Quite different from Wilson’s belief in a racial hierarchy into which she wanted to insinuate Anglo-Indians as ‘white,’ stand the writings of Anglo-Indian social scientist Cedric Dover. Contesting the alleged superiority of racial purity, Dover argued instead hybridization promoted genetic vigor. He predicted that mixed races would therefore define the future and spell the ultimate end of racial difference. He was a vocal opponent of the Nazi eugenics of racial purity, while himself promoting the eugenics of genetic mixing. As for his own community of Anglo-Indians, Dover believed they should identify as ‘Eurasians,’ a more expansive category than ‘Anglo-Indian,’ and forge a pan-Eurasian solidarity with other Eurasians outside of British India. This view was largely at odds with the stated aims and positions of official leaders of the Community. While Dover’s book, which was most explicitly directed at Anglo-Indians, is noted in the historiography, Charlton-Stevens goes further to demonstrate the effects and resonances of Dover’s ideas and other works on Anglo-Indian discourse about themselves and their future. At the same time, by drawing on the work of Nico Slate’s Colored Cosmopolitanism: The Shared Struggle for Freedom in the United States and India (Cambridge, MA: Harvard University Press, 2012) he shows how Dover saw through his academic work in the United States and the examples of W.E.B. DuBois and Booker T. Washington, a model of mixed-race success which supported his claims and which he recommended to Anglo-Indians (Charlton-Stevens, 191–96).

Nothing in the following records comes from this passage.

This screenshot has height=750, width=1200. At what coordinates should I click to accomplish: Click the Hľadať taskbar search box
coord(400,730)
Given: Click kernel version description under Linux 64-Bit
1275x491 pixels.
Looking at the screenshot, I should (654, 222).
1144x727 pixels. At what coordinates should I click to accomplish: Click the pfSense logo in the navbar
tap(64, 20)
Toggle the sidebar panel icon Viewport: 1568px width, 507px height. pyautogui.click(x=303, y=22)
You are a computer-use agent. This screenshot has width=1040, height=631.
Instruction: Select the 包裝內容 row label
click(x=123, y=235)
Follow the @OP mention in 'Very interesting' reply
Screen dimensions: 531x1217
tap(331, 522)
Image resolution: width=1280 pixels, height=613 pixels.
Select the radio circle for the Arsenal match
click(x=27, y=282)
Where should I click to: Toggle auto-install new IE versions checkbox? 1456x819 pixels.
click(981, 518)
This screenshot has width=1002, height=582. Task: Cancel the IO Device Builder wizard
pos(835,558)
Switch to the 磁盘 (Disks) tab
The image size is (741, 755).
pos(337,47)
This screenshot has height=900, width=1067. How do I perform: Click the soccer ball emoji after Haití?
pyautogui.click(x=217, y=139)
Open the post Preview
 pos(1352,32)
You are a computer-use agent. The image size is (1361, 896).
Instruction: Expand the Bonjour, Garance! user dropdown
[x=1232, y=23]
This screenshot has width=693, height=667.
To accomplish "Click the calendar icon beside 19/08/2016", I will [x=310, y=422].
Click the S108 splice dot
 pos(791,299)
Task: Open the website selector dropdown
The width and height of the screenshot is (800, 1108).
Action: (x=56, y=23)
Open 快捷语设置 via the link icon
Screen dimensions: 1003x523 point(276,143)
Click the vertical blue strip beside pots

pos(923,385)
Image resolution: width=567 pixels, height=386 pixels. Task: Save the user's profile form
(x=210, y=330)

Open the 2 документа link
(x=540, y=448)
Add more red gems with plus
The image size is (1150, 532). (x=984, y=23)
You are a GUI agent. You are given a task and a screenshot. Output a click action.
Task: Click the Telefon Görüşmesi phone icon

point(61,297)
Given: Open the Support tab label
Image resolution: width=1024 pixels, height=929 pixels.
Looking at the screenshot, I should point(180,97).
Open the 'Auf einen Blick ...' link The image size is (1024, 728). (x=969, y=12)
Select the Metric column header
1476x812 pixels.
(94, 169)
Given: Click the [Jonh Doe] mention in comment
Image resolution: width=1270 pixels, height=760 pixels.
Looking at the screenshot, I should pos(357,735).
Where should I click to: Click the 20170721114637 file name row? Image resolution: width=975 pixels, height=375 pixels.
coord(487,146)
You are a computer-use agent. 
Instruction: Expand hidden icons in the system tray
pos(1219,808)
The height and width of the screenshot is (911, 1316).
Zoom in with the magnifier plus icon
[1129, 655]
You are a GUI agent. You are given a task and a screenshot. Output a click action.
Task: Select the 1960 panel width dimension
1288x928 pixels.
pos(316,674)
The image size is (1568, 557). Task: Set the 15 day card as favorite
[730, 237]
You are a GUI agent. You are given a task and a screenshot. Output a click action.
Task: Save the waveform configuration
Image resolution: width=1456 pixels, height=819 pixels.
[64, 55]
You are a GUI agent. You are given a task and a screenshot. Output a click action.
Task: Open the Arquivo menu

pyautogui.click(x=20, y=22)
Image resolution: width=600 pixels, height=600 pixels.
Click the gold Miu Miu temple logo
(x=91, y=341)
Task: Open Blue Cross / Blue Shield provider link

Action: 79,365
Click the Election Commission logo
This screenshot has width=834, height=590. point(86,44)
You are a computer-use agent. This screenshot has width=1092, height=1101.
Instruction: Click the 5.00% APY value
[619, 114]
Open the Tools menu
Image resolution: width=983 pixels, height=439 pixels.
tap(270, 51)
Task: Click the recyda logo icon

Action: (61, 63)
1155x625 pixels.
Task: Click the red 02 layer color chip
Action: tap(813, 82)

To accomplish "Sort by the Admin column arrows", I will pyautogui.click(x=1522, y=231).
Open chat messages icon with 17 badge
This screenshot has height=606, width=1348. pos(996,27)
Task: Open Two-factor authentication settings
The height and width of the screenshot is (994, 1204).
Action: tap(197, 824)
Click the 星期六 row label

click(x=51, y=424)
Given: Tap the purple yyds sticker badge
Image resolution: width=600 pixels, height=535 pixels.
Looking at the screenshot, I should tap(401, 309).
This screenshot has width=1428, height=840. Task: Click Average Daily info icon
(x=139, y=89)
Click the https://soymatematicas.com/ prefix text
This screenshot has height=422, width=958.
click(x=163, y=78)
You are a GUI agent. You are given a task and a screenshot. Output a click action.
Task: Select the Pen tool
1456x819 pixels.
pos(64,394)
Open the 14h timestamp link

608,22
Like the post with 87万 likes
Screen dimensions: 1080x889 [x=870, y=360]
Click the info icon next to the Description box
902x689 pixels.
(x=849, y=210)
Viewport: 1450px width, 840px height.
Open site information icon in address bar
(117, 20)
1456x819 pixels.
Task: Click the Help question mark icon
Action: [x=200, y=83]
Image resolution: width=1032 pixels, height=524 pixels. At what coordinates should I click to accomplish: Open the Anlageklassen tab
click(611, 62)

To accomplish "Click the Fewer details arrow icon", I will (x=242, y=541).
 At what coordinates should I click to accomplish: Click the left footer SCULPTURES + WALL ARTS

Then Charlton-Stevens carefully explores the numerous projects Anglo-Indians undertook as they prepared for a post-colonial future. Several schemes proposed for domestic colonial settlements—Abbott Mount (1920s), Whitefield (1882), McCluskigunge (1933) (Charlton-Stevens, 179–91). Others suggested overseas colonization—of the Andaman and Nicobar Islands (in 1922–3 and 1946), or the creation of an “Eurasia” in the former German New Guinea with League of Nations support, an idea which surfaced in the 1930s and then again in the 1950s (196–206). The Anglo-Indian promoters of these projects envisioned a degree of self-sufficiency, “emancipation” from dependency and colonial oppression, a “national homeland”.  Through a close reading of correspondence, committee reports, organization records, and letters to the editor in Anglo-Indian and English-language church sponsored newspapers in India, Charlton-Stevens shows that these aims do not only have incidental resonance but direct connection with the larger international discourses on race, the post-World War I “balkanization” that came with ethnic or racial conceptions of nationality and national self-determination, and drew on foreign models such as the Zionist success in the Palestine Mandate. Finally, numerous other associations and individuals promoted emigration, contrary to the stated position of the All India Anglo-Indian Association to remain in India—especially in the two years between the end of World War II and Independence. This even included as unlikely a destination as Brazil: ideologically branded as “Mestizism,” its promoters believed that as a mixed-race Christian people they would be accepted in a largely mixed-race Christian country. Others mainly sought to settle elsewhere within the British Commonwealth.

These are but a few of the most significant contributions of Charlton-Stevens’ book, which I have selected because they break new ground by foregrounding that Anglo-Indians were diverse in their thought, despite being forced to accept a sole spokesman who at times was the target of considerable resistance. Moreover they engaged with broader Indian and international discourses. Charlton-Stevens achieved this textured treatment of the ideas of Anglo-Indians on their own terms by a close, broad and critical reading of the archive as well as (in parts not mentioned above) ethnographic work and oral history that highlights the value of non-textual sources to a thoroughgoing historic account that interrogates power, expects diversity, and eschews easy generalizations.

Brent Howitt Otto is a graduate student in UC Berkeley’s Department of History.